Tech Tips

Definition of List Monad

Try to define Monad of Haskell.
It needs following characters.

• f(return(A),g) = g(A)
• f(A,return) = A
• f(f(A, g),h) = f(A, (x -> f(g(B), h)))

Also it needs following function.

• • return
  • f(a,b) = b(a)

Monad’s definition is following with the characters and functions.

Class MyMonad (M: Type -> Type) := {
    myreturn : forall {A}, A -> M A
  ; mybind : forall {A B}, M A -> (A -> M B) -> M B
  ; myleft_identify : forall A B (a: A) (f: A -> M B), mybind (myreturn a) f = f a
  ; myright_identify : forall A (m: M A), mybind m myreturn = m
  ; myassociativity : forall A B C (m:M A) (f: A -> M B) (g: B -> M C), mybind (mybind m f) g = mybind m (fun x => mybind(f x) g)
}.

Next is list monad instance.

Instance MList: MyMonad list := {
   myreturn A x := x :: nil
 ; mybind A B m f := mymap A B f m
}.

I could define them.
But I can’t prove it…
Maybe it needs like concat function in Haskell.

Proof

I couldn’t prove that list monad satisfy the monad law. I googled any way to solve the problem and found flat_map function.
I’ll try to prove list monad satisfy the monad law. At first I’ll show monad law and list monad.

Class MyMonad (M: Type -> Type) := {
    myreturn : forall {A}, A -> M A
  ; mybind : forall {A B}, M A -> (A -> M B) -> M B
  ; myleft_identify : forall A B (a: A) (f: A -> M B), mybind (myreturn a) f = f a
  ; myright_identify : forall A (m: M A), mybind m myreturn = m
  ; myassociativity : forall A B C (m:M A) (f: A -> M B) (g: B -> M C), mybind (mybind m f) g = mybind m (fun x => mybind(f x) g)
}.

Instance MList: MyMonad list := {
   myreturn A x := x :: nil
 ; mybind A B m f := flat_map f m
}.

Game on!

Proof.
  intros A B a f.
  simpl.

------------------------------------
3 subgoal
A : Type
B : Type
a : A
f : A -> list B
______________________________________(1/3)
f a ++ nil = f a
______________________________________(2/3)
forall (A : Type) (m : list A), flat_map (fun x : A => x :: nil) m = m
______________________________________(3/3)
forall (A B C : Type) (m : list A) (f : A -> list B) (g : B -> list C),
flat_map g (flat_map f m) = flat_map (fun x : A => flat_map g (f x)) m

Lemma nil_app : forall (A : Type)(a : list A),
  a ++ nil = a.
Proof.
  intros.
  induction a.
  simpl.
  reflexivity.
  simpl.
  rewrite IHa.
  reflexivity.
Qed.

Let’s get back.

  rewrite nil_app.
  reflexivity.

  intros.
  induction m.
  simpl.
  reflexivity.
  simpl.
  rewrite IHm.
  reflexivity.

  intros.
  induction m.
    simpl.
    reflexivity.
    simpl.
    rewrite <- IHm.

---------------------------------

1 subgoals
A : Type
B : Type
C : Type
a : A
m : list A
f : A -> list B
g : B -> list C
IHm : flat_map g (flat_map f m) = flat_map (fun x : A => flat_map g (f x)) m
______________________________________(1/1)
flat_map g (f a ++ flat_map f m) =
flat_map g (f a) ++ flat_map g (flat_map f m)

Not again.
I got it.
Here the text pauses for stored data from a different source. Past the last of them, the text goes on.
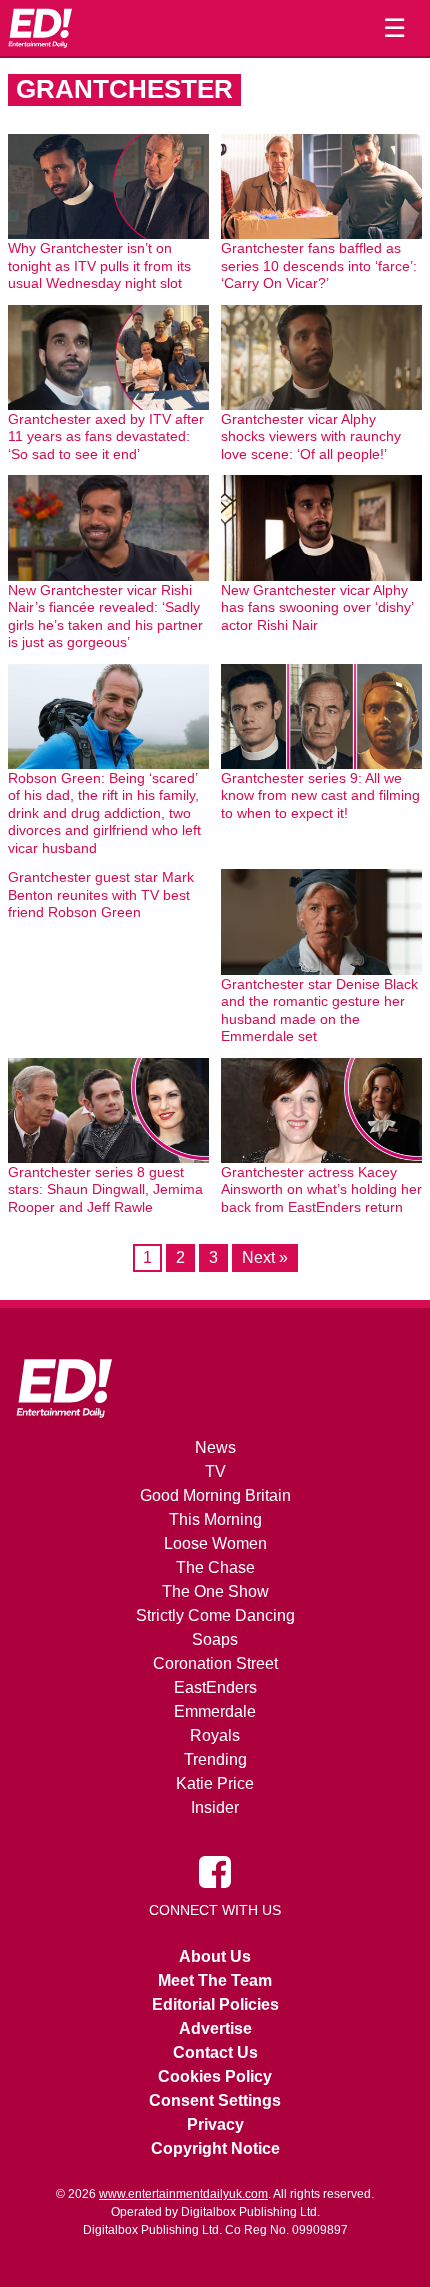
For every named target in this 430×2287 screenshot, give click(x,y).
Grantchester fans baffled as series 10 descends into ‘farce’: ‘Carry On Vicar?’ (319, 265)
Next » (265, 1257)
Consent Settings (215, 2100)
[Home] (40, 28)
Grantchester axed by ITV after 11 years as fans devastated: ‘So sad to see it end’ (106, 436)
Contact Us (215, 2052)
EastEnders (215, 1687)
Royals (215, 1735)
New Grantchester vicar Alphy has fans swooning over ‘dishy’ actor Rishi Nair (317, 607)
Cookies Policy (215, 2076)
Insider (215, 1807)
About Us (215, 1956)
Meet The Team (215, 1980)
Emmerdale (215, 1711)
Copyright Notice (215, 2148)
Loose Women (215, 1543)
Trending (215, 1759)
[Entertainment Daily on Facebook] (215, 1871)
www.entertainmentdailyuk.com (183, 2194)
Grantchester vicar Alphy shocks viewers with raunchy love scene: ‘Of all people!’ (311, 436)
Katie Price (215, 1783)
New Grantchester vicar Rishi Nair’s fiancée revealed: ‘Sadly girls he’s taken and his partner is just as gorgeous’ (105, 616)
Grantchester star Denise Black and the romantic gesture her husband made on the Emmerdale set (319, 1010)
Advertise (215, 2028)
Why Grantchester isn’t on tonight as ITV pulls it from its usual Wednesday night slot (99, 265)
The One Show (215, 1591)
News (215, 1447)
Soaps (215, 1639)
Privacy (215, 2124)
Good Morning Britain (215, 1495)
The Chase (215, 1567)
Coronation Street (215, 1663)
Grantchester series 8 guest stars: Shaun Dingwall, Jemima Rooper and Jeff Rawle (105, 1189)
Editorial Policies (215, 2004)
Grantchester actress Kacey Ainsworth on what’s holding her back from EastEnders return (321, 1189)
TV (215, 1471)
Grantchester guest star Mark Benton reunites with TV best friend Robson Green (101, 894)
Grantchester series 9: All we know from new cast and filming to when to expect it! (320, 795)
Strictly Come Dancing (215, 1615)
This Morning (215, 1519)
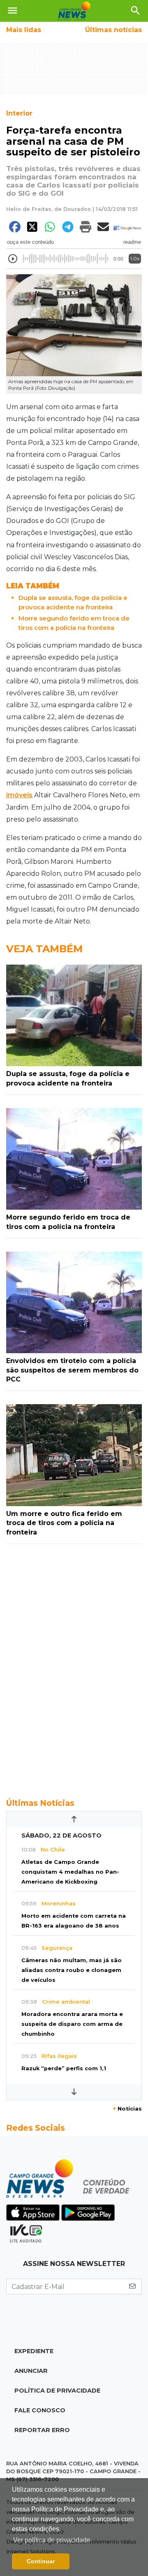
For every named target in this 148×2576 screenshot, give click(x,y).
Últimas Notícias (40, 1803)
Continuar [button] (41, 2561)
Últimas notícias (113, 30)
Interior (19, 113)
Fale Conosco (39, 2410)
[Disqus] (74, 1666)
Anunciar (31, 2371)
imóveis (19, 795)
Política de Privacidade (57, 2390)
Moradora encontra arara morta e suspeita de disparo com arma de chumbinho (72, 2024)
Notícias (127, 2109)
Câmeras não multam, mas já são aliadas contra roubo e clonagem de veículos (71, 1970)
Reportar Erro (42, 2430)
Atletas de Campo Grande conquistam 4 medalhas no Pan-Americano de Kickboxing (70, 1872)
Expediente (33, 2351)
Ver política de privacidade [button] (51, 2540)
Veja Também (44, 949)
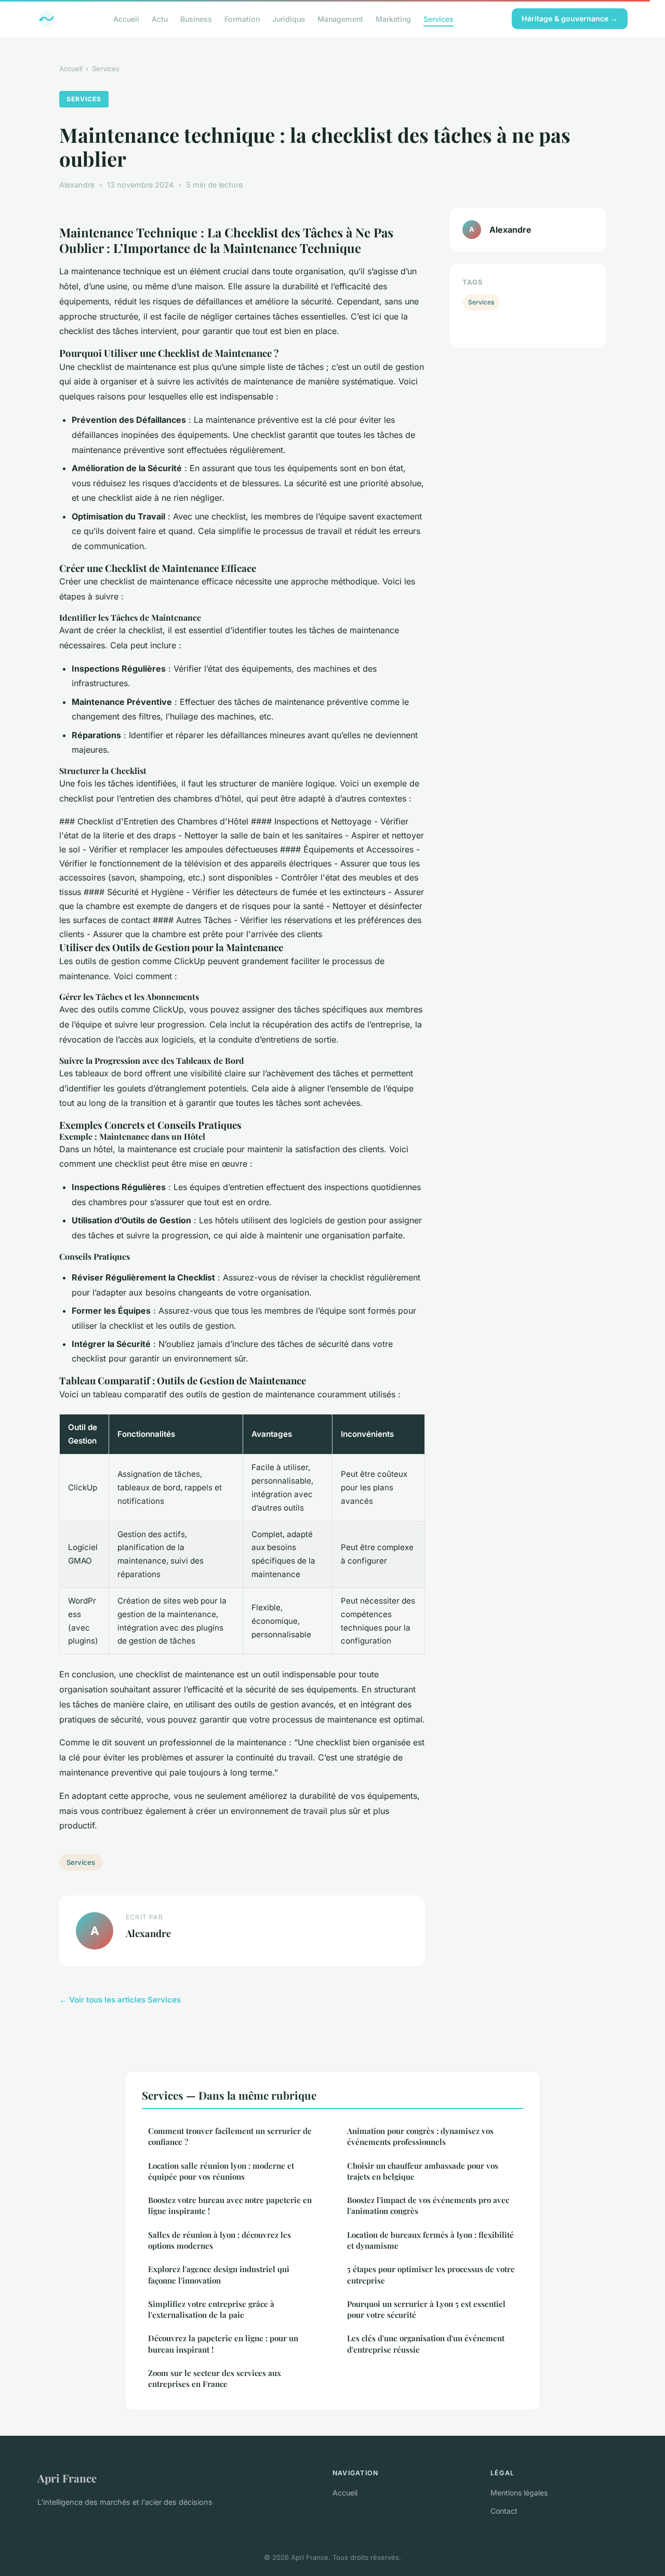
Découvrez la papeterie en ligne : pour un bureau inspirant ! (223, 2343)
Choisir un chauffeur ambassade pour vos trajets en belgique (422, 2171)
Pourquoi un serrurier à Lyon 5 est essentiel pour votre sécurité (426, 2309)
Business (196, 18)
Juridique (288, 18)
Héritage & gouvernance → (570, 18)
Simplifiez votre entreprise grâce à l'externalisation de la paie (211, 2309)
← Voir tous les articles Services (120, 2000)
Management (340, 18)
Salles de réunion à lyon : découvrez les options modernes (219, 2240)
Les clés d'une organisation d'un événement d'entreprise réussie (425, 2343)
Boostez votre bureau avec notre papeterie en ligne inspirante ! (230, 2205)
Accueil (126, 18)
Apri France (67, 2478)
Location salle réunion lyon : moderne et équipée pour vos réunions (221, 2171)
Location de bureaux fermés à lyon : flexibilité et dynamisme (430, 2240)
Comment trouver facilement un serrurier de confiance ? (230, 2136)
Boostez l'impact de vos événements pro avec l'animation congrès (428, 2205)
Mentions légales (519, 2492)
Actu (160, 18)
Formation (242, 18)
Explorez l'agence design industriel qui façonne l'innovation (218, 2274)
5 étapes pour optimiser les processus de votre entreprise (431, 2274)
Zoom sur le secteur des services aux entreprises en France (214, 2378)
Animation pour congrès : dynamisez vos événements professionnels (420, 2136)
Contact (503, 2510)
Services (438, 18)
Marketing (393, 18)
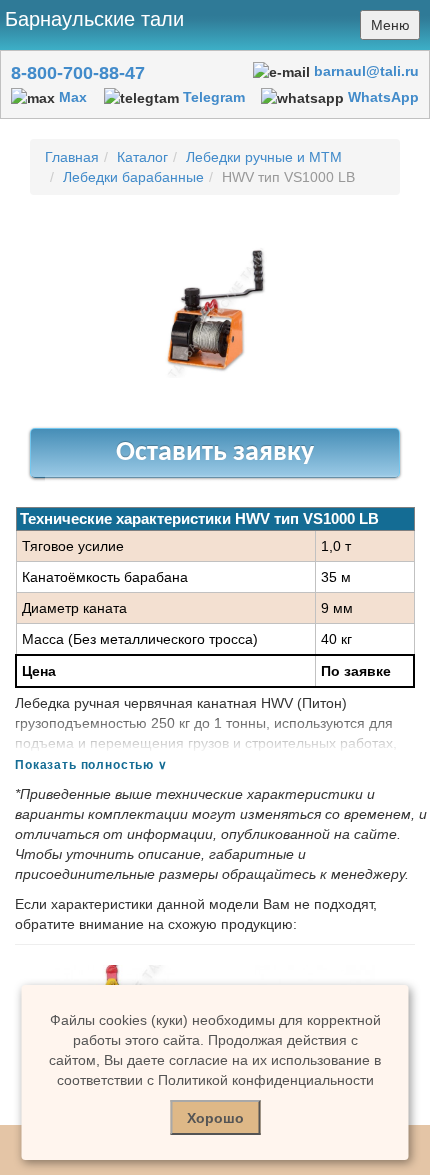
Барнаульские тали (94, 19)
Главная (72, 157)
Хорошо (215, 1118)
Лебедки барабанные (133, 177)
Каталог (142, 157)
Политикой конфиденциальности (266, 1080)
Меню (390, 25)
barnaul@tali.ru (366, 71)
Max (73, 97)
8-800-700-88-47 (78, 73)
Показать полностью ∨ (91, 765)
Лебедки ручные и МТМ (264, 157)
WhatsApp (383, 97)
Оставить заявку (215, 453)
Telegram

Let’s prove “flat_map f (a ++ b) = flat_map f(a) ++ flat_map f (b)”!

Lemma flat_map_app : forall (A B : Type)(l l' : list A)(f : A -> list B),
  flat_map f (l++l') = flat_map f l ++ flat_map f l'.
Proof.
  induction l.
    simpl.
    intros.
    reflexivity.

    intros.
    simpl.
    rewrite IHl.
    rewrite app_ass.
    reflexivity.
Qed.

The remaining thing is I’ll beat it!

    rewrite flat_map_app.
    reflexivity.
Qed.

Yeah!!
I did it!